Acceptability to general practitioners of national health insurance and capitation as a reimbursement mechanism

Blecher, Mark Stephen January 1999 (has links)
Objective: The objectives of the study were to determine General Practitioners' attitudes to National Health Insurance (NHI) and to capitation as a mechanism of reimbursement. The study also aimed to explore determinants of these attitudes. Design: The methodology utilised a cross-sectional survey using telephone interviews and four focus group discussions. Setting: The study area was the Cape Peninsula area in the Western Cape Province of South Africa. Participants: 174 general practitioners (GPs) were randomly sampled from a total population of 874 GPs in the Cape Peninsula area. Main outcome measures: The main outcome measures were GPs' acceptance of NHI and of capitation as a method of reimbursement.
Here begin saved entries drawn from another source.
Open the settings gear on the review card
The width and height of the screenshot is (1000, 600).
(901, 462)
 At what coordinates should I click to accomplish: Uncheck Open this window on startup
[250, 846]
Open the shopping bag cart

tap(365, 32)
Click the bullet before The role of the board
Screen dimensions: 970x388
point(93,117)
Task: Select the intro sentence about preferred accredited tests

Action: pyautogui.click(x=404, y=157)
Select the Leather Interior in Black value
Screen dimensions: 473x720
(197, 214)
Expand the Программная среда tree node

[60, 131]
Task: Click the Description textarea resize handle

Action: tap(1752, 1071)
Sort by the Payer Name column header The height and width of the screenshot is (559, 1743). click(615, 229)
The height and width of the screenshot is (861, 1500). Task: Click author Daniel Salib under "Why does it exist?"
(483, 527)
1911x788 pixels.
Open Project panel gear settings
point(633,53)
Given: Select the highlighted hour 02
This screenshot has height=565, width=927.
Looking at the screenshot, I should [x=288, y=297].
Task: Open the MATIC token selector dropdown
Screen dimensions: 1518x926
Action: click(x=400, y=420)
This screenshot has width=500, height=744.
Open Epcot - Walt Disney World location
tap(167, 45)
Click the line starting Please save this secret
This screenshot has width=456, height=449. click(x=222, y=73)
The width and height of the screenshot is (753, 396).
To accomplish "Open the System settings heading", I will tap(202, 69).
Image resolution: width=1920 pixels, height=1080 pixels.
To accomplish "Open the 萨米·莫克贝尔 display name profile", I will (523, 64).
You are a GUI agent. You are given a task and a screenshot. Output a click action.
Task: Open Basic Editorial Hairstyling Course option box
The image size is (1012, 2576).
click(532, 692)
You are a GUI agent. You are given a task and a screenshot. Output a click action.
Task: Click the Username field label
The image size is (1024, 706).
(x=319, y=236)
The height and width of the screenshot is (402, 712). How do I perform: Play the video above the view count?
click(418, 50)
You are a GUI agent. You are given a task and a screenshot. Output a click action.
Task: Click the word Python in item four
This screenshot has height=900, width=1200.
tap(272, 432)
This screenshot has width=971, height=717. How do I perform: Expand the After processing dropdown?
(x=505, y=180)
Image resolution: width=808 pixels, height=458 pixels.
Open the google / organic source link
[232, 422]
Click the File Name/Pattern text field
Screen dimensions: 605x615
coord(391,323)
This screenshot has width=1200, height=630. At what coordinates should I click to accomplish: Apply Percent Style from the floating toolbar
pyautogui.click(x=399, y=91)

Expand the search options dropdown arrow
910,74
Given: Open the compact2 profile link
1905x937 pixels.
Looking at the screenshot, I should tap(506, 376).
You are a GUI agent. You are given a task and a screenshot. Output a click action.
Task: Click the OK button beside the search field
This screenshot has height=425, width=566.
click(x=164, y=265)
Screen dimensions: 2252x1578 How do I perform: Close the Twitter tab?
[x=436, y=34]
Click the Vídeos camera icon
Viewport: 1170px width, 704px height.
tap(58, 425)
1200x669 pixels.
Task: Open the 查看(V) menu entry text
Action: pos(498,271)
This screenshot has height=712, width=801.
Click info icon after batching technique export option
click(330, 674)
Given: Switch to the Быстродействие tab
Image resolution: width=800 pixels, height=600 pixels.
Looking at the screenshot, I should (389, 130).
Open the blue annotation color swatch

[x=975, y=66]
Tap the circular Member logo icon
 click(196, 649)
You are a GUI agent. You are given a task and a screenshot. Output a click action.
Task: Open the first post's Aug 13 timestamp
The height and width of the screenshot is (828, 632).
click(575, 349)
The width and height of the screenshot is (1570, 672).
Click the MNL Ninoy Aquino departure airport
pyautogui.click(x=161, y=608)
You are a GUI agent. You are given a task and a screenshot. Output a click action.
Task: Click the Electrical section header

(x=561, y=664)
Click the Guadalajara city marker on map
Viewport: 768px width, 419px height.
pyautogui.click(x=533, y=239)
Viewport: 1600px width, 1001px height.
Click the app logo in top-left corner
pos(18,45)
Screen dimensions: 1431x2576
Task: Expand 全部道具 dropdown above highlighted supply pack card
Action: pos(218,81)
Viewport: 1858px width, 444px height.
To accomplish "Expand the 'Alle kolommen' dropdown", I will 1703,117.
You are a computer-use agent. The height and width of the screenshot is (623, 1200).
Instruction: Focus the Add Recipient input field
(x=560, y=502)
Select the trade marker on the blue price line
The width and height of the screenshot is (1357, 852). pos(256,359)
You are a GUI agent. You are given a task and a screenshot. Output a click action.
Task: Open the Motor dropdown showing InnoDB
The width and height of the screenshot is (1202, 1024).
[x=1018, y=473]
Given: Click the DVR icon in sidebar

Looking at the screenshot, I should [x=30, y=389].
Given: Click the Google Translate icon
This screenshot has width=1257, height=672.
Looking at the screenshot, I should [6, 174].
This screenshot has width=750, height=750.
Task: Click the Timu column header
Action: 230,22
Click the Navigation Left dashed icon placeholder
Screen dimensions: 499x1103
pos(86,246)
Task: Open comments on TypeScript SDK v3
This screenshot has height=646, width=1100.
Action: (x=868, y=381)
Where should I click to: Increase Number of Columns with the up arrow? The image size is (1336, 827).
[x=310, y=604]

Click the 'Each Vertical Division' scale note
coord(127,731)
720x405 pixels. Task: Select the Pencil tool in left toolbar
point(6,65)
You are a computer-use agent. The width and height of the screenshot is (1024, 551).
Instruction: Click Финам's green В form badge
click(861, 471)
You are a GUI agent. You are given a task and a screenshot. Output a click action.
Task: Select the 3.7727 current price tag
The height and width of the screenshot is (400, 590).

Main results: Sixty three percent of GPs (63,3%) approved of NHI. More than 81 % approved of NHI if GPs were to maintain their independent status, for example their own premises and working hours. Eighty two percent (82,3%) said NHI would be a more equitable system of health care than the system that existed at that time, 88% approved of the fact that NHI would make care by GPs more accessible and 73% said they had the capacity to treat more patients. However, 61,3% of GPs disapproved of capitation as a form of reimbursement. The most common conditions cited by GPs for support of NHI were retention of professional autonomy, fee for service reimbursement and adequate levels of reimbursement. Conclusions: Most GPs in the Cape Peninsula were amenable to some form of NHI. However, approval of NHI is to some extent conditional to details of the NHI system, such as payment mechanisms, workload, income and effects on professional autonomy. The implications of GPs' preferences concerning the reimbursement mechanism for the feasibility of implementing a NHI in South Africa requires serious consideration by policy makers. While this research demonstrates broad ideological and conceptual support for some form of NHI or SHI, further research is required to provide more detailed quantitative information on the trade-offs that GPs would be prepared to make for them to support the introduction of a new socially based insurance system. A national survey of medical practitioners is recommended.